“Home?” he echoed, in amazement. “But ... but, then ... this house?”
She looked at him as if puzzled by his astonishment. Then she smiled wanly. “This house is not mine. I was here by ... by chance when I was taken ill.”
The belated revelation of that unsuspected circumstance filled him with a sudden dread on her behalf. Knowing the changes that had come upon that unfortunate City in the month that was overpast, knowing how many were the abandoned houses that stood open now to the winds of heaven, he feared with reason that hers might be one of these, or, at least, that the odds were all against her finding her home, as she imagined, in the condition in which she had left it.

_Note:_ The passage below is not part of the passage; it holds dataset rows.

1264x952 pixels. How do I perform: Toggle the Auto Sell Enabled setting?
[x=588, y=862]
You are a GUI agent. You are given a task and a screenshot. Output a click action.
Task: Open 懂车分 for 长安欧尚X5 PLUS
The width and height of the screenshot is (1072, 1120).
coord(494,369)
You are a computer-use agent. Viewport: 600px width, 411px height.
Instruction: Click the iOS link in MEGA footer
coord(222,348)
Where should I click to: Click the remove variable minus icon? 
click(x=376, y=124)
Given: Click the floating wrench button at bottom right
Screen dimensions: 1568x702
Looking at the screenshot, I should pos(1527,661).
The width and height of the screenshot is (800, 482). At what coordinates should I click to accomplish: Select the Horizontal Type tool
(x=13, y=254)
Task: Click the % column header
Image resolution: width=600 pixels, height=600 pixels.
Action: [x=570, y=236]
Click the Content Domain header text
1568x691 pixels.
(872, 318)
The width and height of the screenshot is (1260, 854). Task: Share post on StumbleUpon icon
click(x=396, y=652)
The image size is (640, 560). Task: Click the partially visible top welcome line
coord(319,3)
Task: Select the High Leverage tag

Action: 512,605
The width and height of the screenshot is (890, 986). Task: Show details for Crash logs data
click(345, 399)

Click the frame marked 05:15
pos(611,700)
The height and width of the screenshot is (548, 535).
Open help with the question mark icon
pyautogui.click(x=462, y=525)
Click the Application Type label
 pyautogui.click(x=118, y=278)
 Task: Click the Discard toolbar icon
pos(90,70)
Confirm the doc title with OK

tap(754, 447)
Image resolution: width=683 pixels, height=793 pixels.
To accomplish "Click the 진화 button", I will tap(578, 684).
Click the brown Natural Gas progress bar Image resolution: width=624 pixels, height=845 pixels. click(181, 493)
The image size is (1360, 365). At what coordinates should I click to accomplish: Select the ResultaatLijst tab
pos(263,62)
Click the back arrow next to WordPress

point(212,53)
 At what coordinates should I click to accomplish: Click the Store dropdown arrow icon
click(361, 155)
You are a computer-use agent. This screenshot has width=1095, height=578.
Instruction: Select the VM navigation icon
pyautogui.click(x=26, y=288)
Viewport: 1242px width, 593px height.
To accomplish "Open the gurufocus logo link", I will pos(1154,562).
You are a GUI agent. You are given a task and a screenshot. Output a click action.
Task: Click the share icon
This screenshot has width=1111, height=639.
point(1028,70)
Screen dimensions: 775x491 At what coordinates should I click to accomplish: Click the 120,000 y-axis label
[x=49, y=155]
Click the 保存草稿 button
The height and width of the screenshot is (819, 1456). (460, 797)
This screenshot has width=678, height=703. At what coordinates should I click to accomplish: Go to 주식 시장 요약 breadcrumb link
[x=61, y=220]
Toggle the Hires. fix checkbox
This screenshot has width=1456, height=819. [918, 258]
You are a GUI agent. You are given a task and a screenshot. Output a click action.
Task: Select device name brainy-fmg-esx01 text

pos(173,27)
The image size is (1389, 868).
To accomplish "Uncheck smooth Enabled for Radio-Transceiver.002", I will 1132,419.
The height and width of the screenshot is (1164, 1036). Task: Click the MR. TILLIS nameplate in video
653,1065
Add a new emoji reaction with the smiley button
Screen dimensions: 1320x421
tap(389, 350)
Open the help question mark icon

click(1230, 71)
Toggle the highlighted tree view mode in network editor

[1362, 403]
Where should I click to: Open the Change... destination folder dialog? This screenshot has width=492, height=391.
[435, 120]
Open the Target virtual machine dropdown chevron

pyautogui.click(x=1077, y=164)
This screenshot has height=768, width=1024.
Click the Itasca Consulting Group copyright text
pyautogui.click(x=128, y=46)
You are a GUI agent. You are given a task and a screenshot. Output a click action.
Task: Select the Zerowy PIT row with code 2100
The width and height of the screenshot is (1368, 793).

“Where is your lodging?” he asked her.
She told him, adding that upon arrival there she would determine her future movements. She thought, she ended, that she would seek awhile the peace and quiet of the country. Perhaps she would return to London when this visitation was at an end; perhaps she would not. That was what she said. What she meant was really something very different.
The announcement served to increase his dismay on her behalf. It was easier now-a-days to project withdrawal into the country than to accomplish it unless one commanded unusual power and wealth—and all those who commanded these things had long since gone. The wholesale flight from London that had taken place since she was stricken down had been checked at last by two factors. There was no country town or village for many and many a mile that would receive fugitives from London, out of dread of the infection which these might carry. To repel them the inhabitants of rural districts had even had recourse to arms, until, partly because of this and to avoid disturbances and bloodshed, partly as an heroic measure against the spread of the plague throughout England, the Lord Mayor had been constrained to suspend the issue of certificates of health, without which no man could depart from London. Those who still remained in the infected area—where the plague was taking now a weekly toll of thousands of lives—must abandon all hope of quitting it until the pestilence should have subsided.
Considering now her case and weighing what she had told him, Dr. Beamish perceived that her need of him was far from being at an end. Practical and spiritual assistance might be as necessary to her presently as had lately been his physician’s ministrations.
“Come,” he said abruptly, “I will go with you to your lodging, and see you safely bestowed there—that is, if you permit it.”
“Permit it? Oh, my friend!” She held out her hand to him. “Shall I permit you to do me this last kindness? I shall be more grateful than ever I could hope to tell you.”